Task goal
Reproduce every line of the records below, including each request, and shift each coordinate in the answers by adding 113 to it. Omit the pictures.

### Data shown

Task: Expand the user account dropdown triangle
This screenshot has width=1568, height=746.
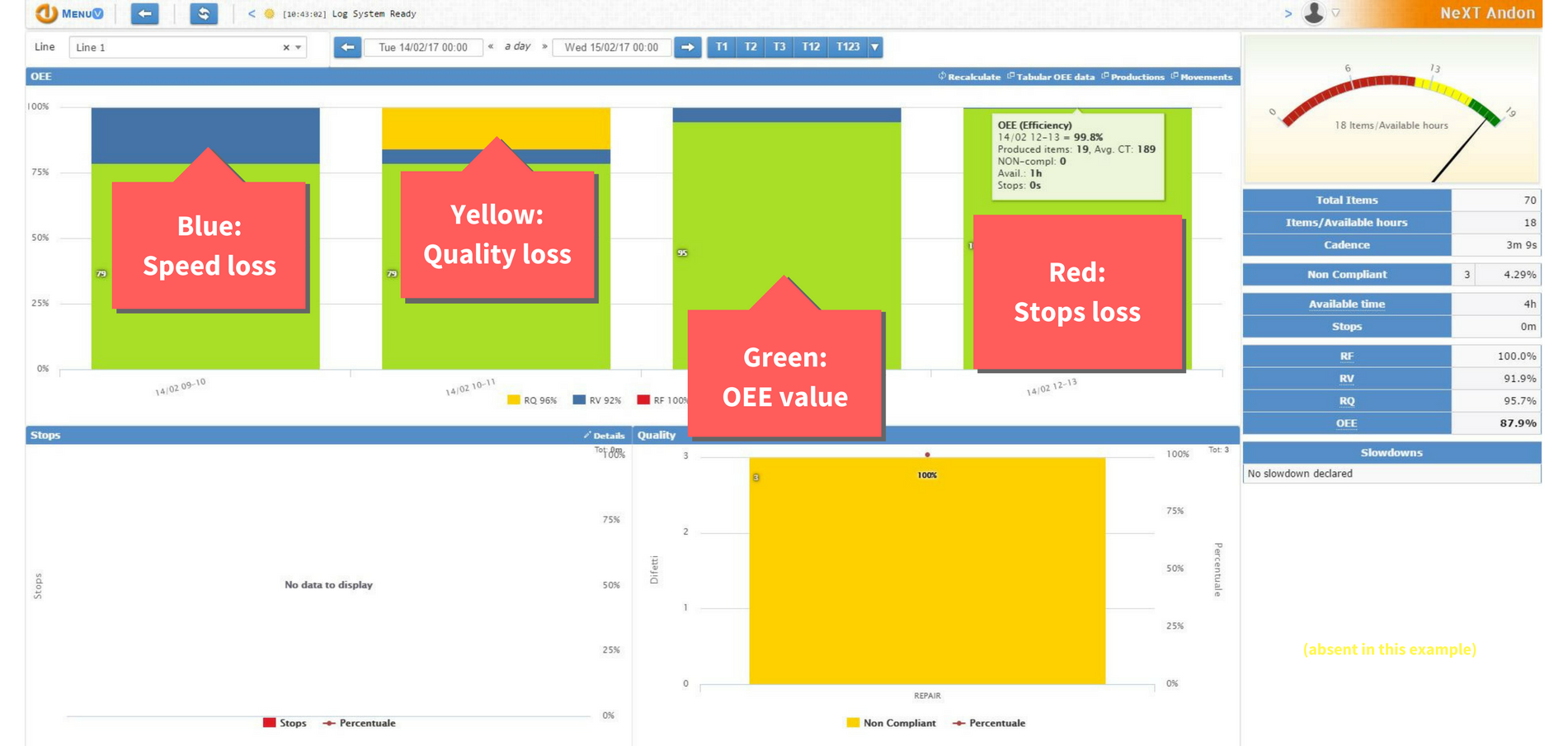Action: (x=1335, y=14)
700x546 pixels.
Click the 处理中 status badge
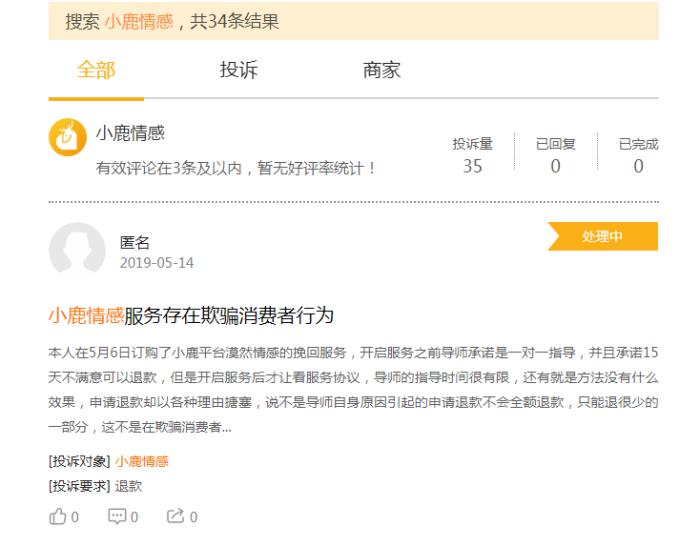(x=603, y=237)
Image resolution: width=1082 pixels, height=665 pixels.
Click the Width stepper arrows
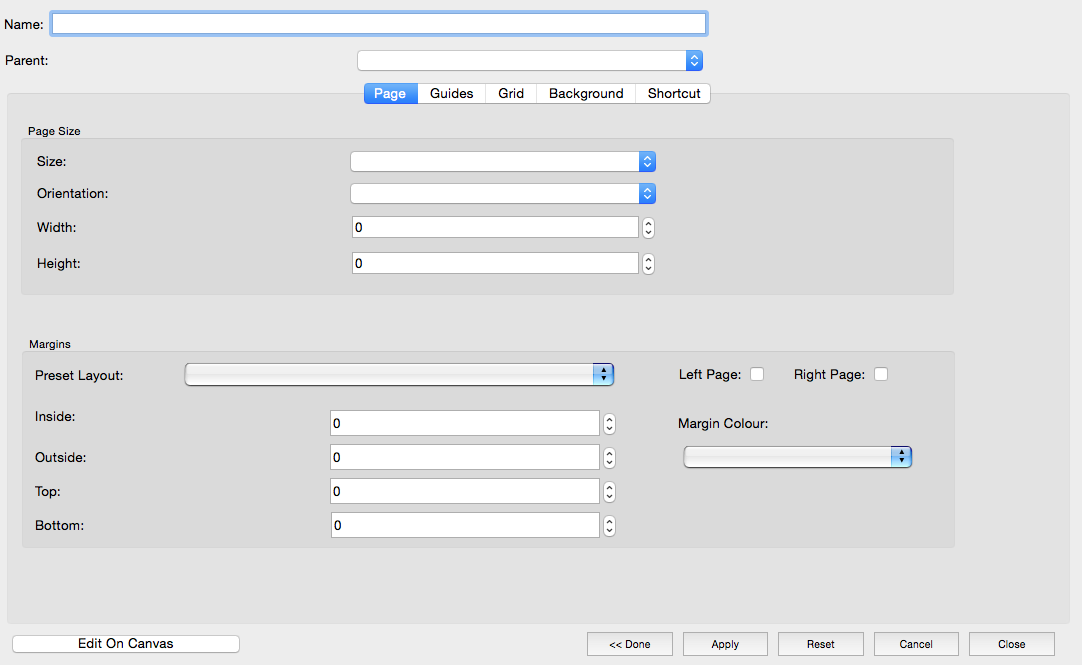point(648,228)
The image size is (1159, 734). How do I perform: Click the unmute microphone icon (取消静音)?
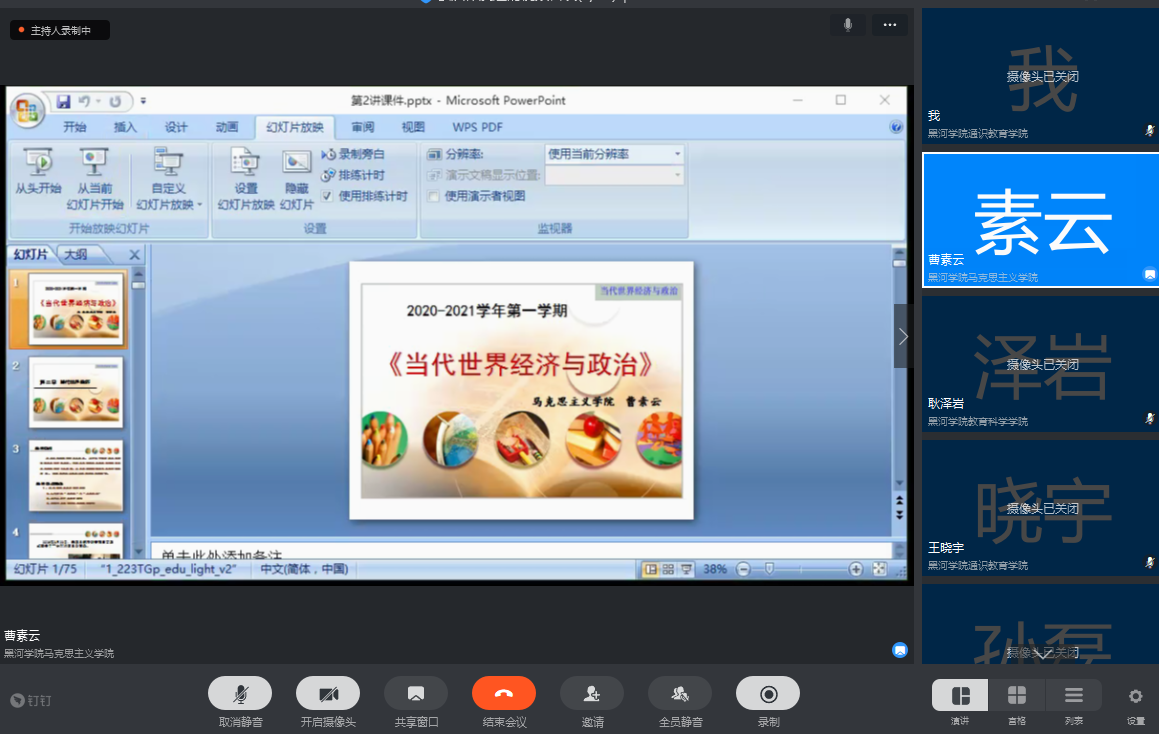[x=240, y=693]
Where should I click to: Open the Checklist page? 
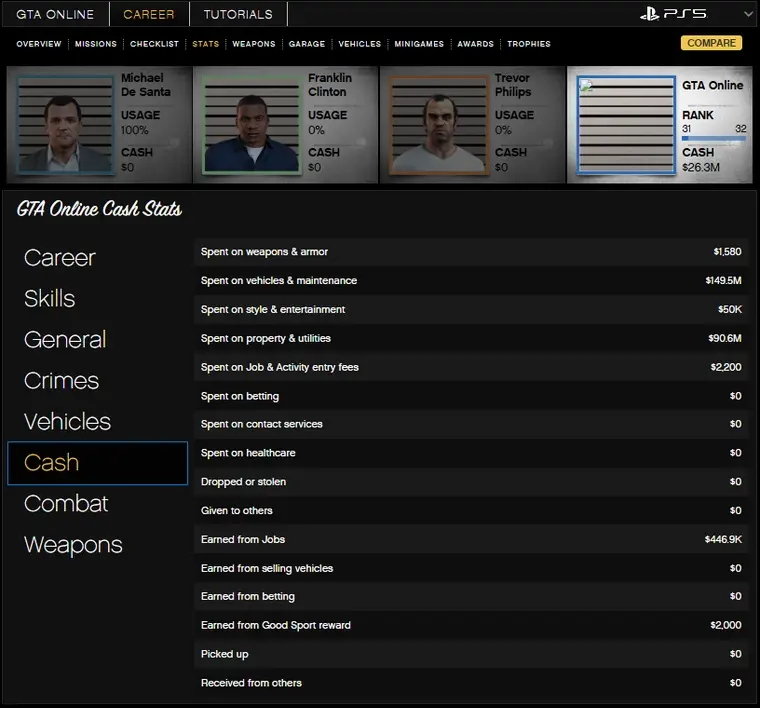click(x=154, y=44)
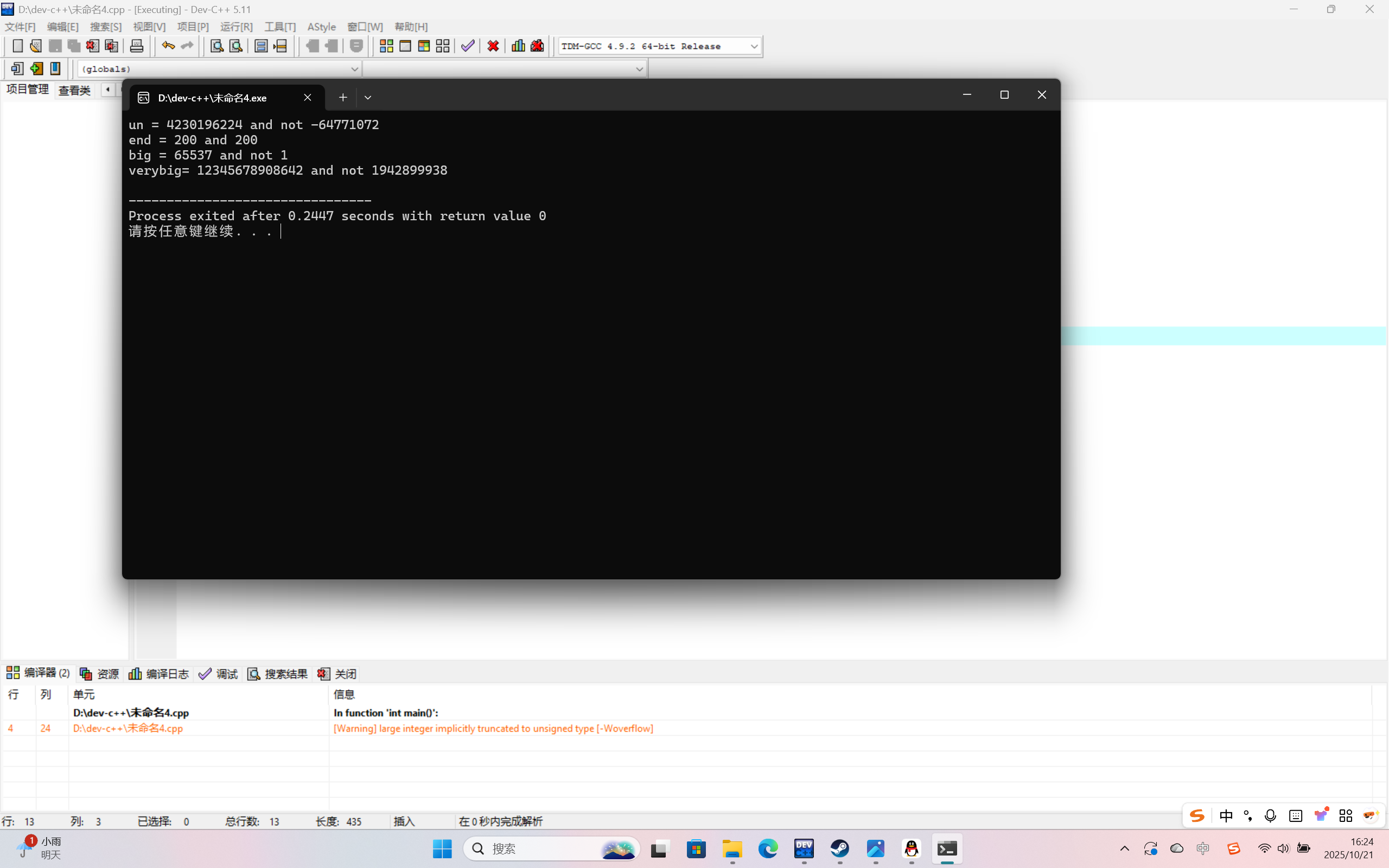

######

Output for this exercise
Task: Expand the user account dropdown triangle
This screenshot has width=1568, height=746.
Action: (x=1448, y=127)
700x546 pixels.
Click the 处理中 status badge
(x=716, y=350)
Image resolution: width=1082 pixels, height=665 pixels.
Click the Width stepper arrows
point(761,341)
The image size is (1159, 734). How do I perform: Click the unmute microphone icon (取消静音)?
[x=353, y=806]
Where should I click to: Open the Checklist page? 
click(x=267, y=157)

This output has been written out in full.